**Supplied information**

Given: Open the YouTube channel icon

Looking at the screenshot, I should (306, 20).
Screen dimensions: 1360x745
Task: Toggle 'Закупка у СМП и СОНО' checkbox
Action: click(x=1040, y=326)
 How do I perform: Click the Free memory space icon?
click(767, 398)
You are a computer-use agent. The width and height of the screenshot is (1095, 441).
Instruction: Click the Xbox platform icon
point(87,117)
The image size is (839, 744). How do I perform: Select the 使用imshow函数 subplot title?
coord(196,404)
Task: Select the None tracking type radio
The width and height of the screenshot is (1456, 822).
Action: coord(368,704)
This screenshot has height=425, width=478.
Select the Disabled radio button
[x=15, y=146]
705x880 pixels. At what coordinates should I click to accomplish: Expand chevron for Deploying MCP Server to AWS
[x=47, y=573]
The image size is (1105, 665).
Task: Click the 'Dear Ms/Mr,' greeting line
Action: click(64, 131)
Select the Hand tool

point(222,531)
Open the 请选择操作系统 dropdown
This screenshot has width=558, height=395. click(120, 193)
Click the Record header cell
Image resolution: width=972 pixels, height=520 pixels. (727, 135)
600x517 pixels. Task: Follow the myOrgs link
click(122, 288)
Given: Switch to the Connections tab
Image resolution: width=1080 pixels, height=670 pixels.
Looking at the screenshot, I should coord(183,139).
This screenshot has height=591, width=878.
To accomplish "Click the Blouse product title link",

**Work task**
The answer is all of the material, repeated exactly.

**Problem solution**
Given: Open the YouTube channel icon

Looking at the screenshot, I should (306, 20).
Screen dimensions: 1360x745
Task: Toggle 'Закупка у СМП и СОНО' checkbox
Action: click(x=1040, y=326)
 How do I perform: Click the Free memory space icon?
click(767, 398)
You are a computer-use agent. The width and height of the screenshot is (1095, 441).
Instruction: Click the Xbox platform icon
point(87,117)
The image size is (839, 744). How do I perform: Select the 使用imshow函数 subplot title?
coord(196,404)
Task: Select the None tracking type radio
The width and height of the screenshot is (1456, 822).
Action: coord(368,704)
This screenshot has height=425, width=478.
Select the Disabled radio button
[x=15, y=146]
705x880 pixels. At what coordinates should I click to accomplish: Expand chevron for Deploying MCP Server to AWS
[x=47, y=573]
The image size is (1105, 665).
Task: Click the 'Dear Ms/Mr,' greeting line
Action: click(64, 131)
Select the Hand tool

point(222,531)
Open the 请选择操作系统 dropdown
This screenshot has width=558, height=395. click(120, 193)
Click the Record header cell
Image resolution: width=972 pixels, height=520 pixels. (727, 135)
600x517 pixels. Task: Follow the myOrgs link
click(122, 288)
Given: Switch to the Connections tab
Image resolution: width=1080 pixels, height=670 pixels.
Looking at the screenshot, I should coord(183,139).
This screenshot has height=591, width=878.
To accomplish "Click the Blouse product title link",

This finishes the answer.